PROMPT 1:
Using the neural network passage, answer these:
(a) How many floating-point numbers make up the state of Promovolve's bid optimization agent?
(b) What are the adjustable knobs inside a neural network called?
(c) Where were the Q-values stored in Chapter 2?
PROMPT 2:
In the neural network passage, shorten the paragraph beginning "Think of a neural network as a programmable formula" while keeping its main facts.

PASSAGE SHOWN:

Building a Neural Network From Scratch
In Chapter 2, we explored how an agent learns Q-values – estimates of how good each action is in a given state. We stored those Q-values in a table, one entry per state-action pair. That works when the world is small and discrete: a grid with a handful of squares, a game with a few dozen positions.
But Promovolve’s bid optimization agent lives in a continuous world. Its state is a vector of 8 floating-point numbers – CTR, win rate, budget remaining, spend rate, and more. Each of those can take on essentially infinite values. There is no table large enough to hold a Q-value for every possible combination of those 8 numbers.
We need a function that can take any 8-number state as input and produce a Q-value for each possible action. That function is a neural network.
What a neural network does
Think of a neural network as a programmable formula. You feed in numbers on one side, and it produces numbers on the other. In between, it has thousands of adjustable knobs (called weights and biases) that determine exactly how the input maps to the output. Training the network means finding the right settings for all those knobs.
In Promovolve’s case:
- Input: 8 numbers describing the campaign’s current state (effective CPM, CTR, win rate, budget remaining, time remaining, spend rate, impression rate, cost per click)

COLLECTED DATA:
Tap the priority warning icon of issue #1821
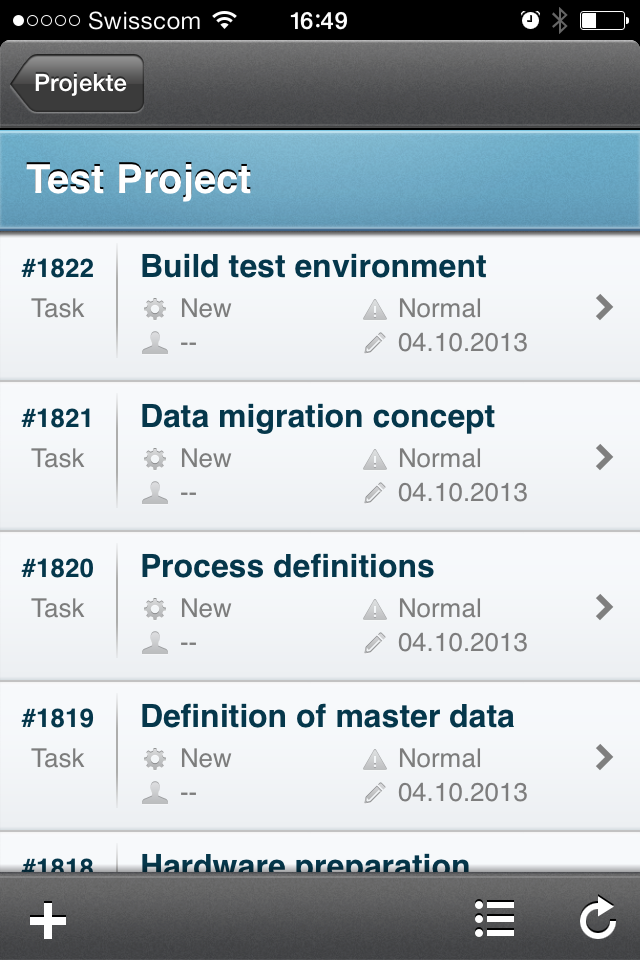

CORRECT RESULT 1:
(a) 8
(b) Weights and biases
(c) In a table, with one entry per state-action pair

CORRECT RESULT 2:
A neural network is a programmable formula: numbers go in on one side and come out on the other. Thousands of adjustable knobs, called weights and biases, determine how input maps to output, and training means finding the right settings for them.